Dans ces deux Etats, ainsi qu’aux Philippines, une réalité n’aide pas à la sécurisation de la presse, l’impunité : l’incurie des potentats locaux, la liberté insultante des mafias, la corruption font que, rarement, les exactions contre les journalistes aboutissent à un résultat d’enquête probant. Aucun progrès pour la liberté de la presse ne peut jamais être enregistré sans lutte efficace contre l’impunité.

Concernant Internet, la priorité de Reporters sans frontières portera sur la défense de la neutralité, mise à mal par plusieurs projets de loi. L’organisation observe avec inquiétude une pression accrue, et plus ou moins intense selon la nature des régimes, sur les entreprises du secteur et notamment les fournisseurs d’accès pour qu’ils assument un rôle de régulateur du Net.

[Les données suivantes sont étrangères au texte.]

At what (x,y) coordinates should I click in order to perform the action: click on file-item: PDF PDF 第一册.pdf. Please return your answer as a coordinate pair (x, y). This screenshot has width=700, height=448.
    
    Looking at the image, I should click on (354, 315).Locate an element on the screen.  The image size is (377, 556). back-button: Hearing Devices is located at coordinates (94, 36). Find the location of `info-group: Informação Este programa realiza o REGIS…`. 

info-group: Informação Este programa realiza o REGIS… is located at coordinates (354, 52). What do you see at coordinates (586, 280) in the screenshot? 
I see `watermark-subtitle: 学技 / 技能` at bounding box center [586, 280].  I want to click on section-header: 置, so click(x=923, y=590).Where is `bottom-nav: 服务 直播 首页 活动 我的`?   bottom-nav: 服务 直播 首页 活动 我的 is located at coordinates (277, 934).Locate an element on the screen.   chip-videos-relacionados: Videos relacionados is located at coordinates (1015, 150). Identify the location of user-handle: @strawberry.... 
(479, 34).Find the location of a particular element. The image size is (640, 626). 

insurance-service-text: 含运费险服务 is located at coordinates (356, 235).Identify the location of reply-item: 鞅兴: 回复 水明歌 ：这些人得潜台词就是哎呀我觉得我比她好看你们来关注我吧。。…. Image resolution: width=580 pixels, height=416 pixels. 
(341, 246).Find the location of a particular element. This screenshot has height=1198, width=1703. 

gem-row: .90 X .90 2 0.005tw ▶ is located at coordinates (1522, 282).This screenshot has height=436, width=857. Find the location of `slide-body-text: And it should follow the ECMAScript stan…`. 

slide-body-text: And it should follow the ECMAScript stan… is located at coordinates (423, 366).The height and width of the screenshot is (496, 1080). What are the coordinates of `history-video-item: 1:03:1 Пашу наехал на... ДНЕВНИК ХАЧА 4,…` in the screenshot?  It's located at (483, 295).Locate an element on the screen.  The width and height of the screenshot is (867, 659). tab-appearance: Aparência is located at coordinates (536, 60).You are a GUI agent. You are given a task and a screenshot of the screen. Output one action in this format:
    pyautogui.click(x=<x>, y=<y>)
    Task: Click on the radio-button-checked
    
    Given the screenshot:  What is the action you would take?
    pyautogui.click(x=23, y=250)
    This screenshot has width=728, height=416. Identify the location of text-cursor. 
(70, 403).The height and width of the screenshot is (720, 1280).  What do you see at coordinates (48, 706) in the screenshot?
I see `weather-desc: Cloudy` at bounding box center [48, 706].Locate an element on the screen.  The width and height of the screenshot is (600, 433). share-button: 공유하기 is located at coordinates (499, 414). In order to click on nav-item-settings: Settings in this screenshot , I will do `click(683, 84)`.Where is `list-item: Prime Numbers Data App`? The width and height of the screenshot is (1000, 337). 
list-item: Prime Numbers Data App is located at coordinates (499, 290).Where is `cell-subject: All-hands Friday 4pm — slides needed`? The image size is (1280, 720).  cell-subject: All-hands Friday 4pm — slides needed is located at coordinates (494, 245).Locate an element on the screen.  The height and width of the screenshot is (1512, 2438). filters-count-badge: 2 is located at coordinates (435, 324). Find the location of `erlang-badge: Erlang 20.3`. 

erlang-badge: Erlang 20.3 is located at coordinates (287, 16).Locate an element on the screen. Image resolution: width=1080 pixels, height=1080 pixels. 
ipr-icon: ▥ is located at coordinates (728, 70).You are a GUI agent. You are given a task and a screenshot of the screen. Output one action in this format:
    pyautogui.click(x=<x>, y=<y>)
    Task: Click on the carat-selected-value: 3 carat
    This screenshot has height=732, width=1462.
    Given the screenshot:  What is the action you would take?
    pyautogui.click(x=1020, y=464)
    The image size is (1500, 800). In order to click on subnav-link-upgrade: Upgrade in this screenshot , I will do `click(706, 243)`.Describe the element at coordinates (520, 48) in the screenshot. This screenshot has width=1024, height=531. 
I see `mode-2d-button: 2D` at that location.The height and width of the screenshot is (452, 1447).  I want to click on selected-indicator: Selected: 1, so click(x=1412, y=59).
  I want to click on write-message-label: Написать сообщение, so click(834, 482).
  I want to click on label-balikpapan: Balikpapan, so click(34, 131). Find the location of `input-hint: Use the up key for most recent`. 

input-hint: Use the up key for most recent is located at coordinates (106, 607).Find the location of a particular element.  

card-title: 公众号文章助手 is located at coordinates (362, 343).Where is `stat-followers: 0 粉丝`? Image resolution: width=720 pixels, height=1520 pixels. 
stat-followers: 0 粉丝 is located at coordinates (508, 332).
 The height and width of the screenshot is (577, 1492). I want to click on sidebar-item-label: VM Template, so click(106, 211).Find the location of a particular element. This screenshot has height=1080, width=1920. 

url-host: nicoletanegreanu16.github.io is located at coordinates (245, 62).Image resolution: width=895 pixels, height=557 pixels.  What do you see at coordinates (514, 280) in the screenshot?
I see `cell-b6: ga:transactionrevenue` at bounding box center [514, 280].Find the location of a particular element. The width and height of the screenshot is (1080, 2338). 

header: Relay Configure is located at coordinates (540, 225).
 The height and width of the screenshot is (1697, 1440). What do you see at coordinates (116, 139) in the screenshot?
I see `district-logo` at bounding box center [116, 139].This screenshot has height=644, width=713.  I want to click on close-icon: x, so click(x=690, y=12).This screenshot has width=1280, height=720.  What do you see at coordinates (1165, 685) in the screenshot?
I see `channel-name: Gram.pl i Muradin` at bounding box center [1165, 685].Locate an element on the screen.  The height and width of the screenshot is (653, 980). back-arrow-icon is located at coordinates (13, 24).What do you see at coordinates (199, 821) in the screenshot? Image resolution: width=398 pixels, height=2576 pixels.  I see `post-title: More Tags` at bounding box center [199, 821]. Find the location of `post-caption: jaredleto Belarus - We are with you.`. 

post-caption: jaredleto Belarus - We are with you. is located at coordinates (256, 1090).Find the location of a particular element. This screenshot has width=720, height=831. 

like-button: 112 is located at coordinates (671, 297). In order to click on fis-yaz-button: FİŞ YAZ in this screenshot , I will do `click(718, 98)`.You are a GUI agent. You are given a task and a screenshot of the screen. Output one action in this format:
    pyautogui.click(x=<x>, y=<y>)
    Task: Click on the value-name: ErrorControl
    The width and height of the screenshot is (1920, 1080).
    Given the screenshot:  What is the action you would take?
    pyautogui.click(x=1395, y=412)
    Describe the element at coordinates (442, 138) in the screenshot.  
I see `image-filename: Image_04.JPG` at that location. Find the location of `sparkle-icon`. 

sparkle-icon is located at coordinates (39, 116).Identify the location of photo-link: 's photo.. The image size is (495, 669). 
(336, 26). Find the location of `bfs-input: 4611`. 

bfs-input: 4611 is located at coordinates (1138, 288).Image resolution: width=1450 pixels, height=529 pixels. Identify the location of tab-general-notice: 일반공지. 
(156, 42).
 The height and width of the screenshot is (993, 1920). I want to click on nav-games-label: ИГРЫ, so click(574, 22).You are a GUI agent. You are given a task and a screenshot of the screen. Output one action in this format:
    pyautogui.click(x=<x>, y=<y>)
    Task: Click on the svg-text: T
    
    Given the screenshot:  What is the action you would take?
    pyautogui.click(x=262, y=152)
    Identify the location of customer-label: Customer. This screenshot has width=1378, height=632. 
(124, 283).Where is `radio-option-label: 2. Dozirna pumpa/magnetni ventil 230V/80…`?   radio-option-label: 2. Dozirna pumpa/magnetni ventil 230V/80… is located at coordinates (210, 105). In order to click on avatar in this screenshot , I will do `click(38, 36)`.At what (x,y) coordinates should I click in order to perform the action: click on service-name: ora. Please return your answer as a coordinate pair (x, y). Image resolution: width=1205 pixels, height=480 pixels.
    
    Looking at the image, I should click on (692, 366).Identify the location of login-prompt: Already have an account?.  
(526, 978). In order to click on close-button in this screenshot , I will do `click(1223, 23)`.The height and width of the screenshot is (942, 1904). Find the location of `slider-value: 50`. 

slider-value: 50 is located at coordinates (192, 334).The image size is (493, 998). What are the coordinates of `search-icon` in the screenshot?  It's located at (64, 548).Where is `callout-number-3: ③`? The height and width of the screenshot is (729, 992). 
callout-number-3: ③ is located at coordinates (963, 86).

La Côte d’Ivoire aura été au cœur de l’actualité ces derniers mois et reste une priorité pour Reporters sans frontières depuis sa mission de monitoring des médias lors de la campagne pour l’élection présidentielle d’octobre-novembre 2010. Des attaques contre les journalistes favorables à Alassane Ouattara jusqu’aux risques récents d’une chasse aux sorcières contre ceux pro-Gbagbo, une fois son rival installé au pouvoir début avril, l’organisation a suivi de près la crise et reste attentive aux développements futurs.

En Turquie (Reporters sans frontières a mené une mission à Istanbul dans le courant du mois d’avril 2011), au-delà des lois liberticides, notamment celle sur le terrorisme et les atteintes à la sûreté de l’Etat, c’est toute une pratique excessive de la justice due à l’ignorance des magistrats sur le travail de la presse d’investigation qui est en cause. Ce phénomène a été récemment illustré par l’incarcération d’Ahmet Sik et de Nedim Sener, deux journalistes renommés pour leurs enquêtes poussées sur l’affaire Ergenekon, et le fonctionnement de la justice et de la police turques.

Dans la région autonome du Kurdistan irakien, les forces de sécurité des partis de gouvernement répondent à la récente exaspération des foules par un déchaînement de violences, dont les journalistes font les premiers les frais.

Le Viêt-nam, aux mains d’un Parti communiste qui reprend au grand frère chinois son modèle de gestion de la chose publique et de répression, multiplie les poursuites judiciaires contre journalistes et net-citoyens. La Chine toujours, l’Iran toujours, ces deux grands pays dévorateurs de leurs journalistes, sont suivis de près par notre organisation.

Pour de nombreux pays comme l’Azerbaïdjan et le Viêt-nam, l’Erythrée, les dictatures d’Asie centrale (Turkménistan et Ouzbékistan en tête), le silence de la communauté internationale est plus que coupable, il est complice. Nous appelons les Etats de droit à ne plus se cacher derrière les intérêts économiques et géopolitiques.